### Exercise:
Copy out the data below, from the line containing "has width=1024, height=457." through the end, including both of those lines.

[Collected data entries]

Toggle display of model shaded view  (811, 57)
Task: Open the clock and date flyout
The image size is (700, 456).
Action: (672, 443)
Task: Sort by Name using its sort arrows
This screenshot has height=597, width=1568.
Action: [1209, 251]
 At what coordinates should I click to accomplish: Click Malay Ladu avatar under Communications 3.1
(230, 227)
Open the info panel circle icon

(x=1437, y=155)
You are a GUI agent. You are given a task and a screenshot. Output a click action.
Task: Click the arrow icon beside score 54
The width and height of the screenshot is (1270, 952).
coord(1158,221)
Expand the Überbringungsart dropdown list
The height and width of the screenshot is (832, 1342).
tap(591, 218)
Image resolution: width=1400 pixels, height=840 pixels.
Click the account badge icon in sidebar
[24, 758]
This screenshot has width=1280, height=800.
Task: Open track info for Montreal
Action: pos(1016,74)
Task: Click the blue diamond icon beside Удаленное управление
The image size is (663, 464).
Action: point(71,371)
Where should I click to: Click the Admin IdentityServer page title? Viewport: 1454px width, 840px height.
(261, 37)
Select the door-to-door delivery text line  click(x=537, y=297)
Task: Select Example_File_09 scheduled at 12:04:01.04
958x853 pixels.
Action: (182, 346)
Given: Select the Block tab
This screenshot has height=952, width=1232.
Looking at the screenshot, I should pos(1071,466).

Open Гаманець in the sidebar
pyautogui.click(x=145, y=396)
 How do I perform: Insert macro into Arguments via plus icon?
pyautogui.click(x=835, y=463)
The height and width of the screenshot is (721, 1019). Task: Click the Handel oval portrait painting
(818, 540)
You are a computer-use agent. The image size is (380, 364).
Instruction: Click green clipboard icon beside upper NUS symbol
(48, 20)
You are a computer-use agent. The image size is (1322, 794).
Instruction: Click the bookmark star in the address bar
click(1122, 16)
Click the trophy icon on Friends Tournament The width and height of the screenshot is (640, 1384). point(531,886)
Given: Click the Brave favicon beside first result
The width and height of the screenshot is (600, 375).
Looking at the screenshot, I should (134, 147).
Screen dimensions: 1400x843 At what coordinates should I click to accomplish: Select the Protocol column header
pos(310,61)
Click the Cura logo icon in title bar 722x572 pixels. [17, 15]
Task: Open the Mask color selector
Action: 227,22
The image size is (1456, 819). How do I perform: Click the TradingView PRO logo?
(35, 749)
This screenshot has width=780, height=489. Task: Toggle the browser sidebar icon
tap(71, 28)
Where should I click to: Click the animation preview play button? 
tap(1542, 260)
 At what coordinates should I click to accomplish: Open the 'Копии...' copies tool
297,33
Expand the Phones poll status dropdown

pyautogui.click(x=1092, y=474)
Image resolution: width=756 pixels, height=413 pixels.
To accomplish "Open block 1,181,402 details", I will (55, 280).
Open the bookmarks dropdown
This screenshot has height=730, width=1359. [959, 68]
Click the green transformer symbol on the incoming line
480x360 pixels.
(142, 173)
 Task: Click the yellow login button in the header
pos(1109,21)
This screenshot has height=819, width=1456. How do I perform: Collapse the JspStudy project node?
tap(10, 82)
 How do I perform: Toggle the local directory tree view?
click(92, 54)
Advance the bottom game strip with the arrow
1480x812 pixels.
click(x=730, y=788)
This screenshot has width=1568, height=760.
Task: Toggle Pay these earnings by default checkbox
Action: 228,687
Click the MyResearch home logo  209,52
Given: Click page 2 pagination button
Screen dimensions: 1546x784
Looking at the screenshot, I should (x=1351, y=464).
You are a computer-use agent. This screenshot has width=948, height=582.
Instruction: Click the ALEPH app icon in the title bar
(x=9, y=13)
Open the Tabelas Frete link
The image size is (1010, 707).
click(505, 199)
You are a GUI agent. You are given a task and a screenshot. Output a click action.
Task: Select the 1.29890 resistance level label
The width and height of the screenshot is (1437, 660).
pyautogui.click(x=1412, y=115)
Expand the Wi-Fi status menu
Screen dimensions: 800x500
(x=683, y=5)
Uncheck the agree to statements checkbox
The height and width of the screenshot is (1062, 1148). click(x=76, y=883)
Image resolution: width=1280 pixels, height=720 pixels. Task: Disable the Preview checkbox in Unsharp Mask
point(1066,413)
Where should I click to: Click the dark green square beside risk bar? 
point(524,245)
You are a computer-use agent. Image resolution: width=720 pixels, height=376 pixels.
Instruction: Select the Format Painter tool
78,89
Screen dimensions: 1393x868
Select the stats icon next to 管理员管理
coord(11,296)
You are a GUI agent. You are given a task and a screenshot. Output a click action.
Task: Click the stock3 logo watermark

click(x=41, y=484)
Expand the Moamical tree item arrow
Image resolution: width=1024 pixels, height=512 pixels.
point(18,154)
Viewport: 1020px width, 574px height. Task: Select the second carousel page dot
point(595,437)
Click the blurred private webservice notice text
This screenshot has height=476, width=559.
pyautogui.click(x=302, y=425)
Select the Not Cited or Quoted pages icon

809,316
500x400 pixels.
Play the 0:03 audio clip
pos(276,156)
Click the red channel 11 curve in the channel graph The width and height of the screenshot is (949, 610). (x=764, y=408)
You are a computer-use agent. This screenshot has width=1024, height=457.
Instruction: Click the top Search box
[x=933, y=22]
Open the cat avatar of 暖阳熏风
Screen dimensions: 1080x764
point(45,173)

### Solution for this exercise:
You are a computer-use agent. This screenshot has width=1024, height=457.
Instruction: Click the top Search box
[x=933, y=22]
Open the cat avatar of 暖阳熏风
Screen dimensions: 1080x764
point(45,173)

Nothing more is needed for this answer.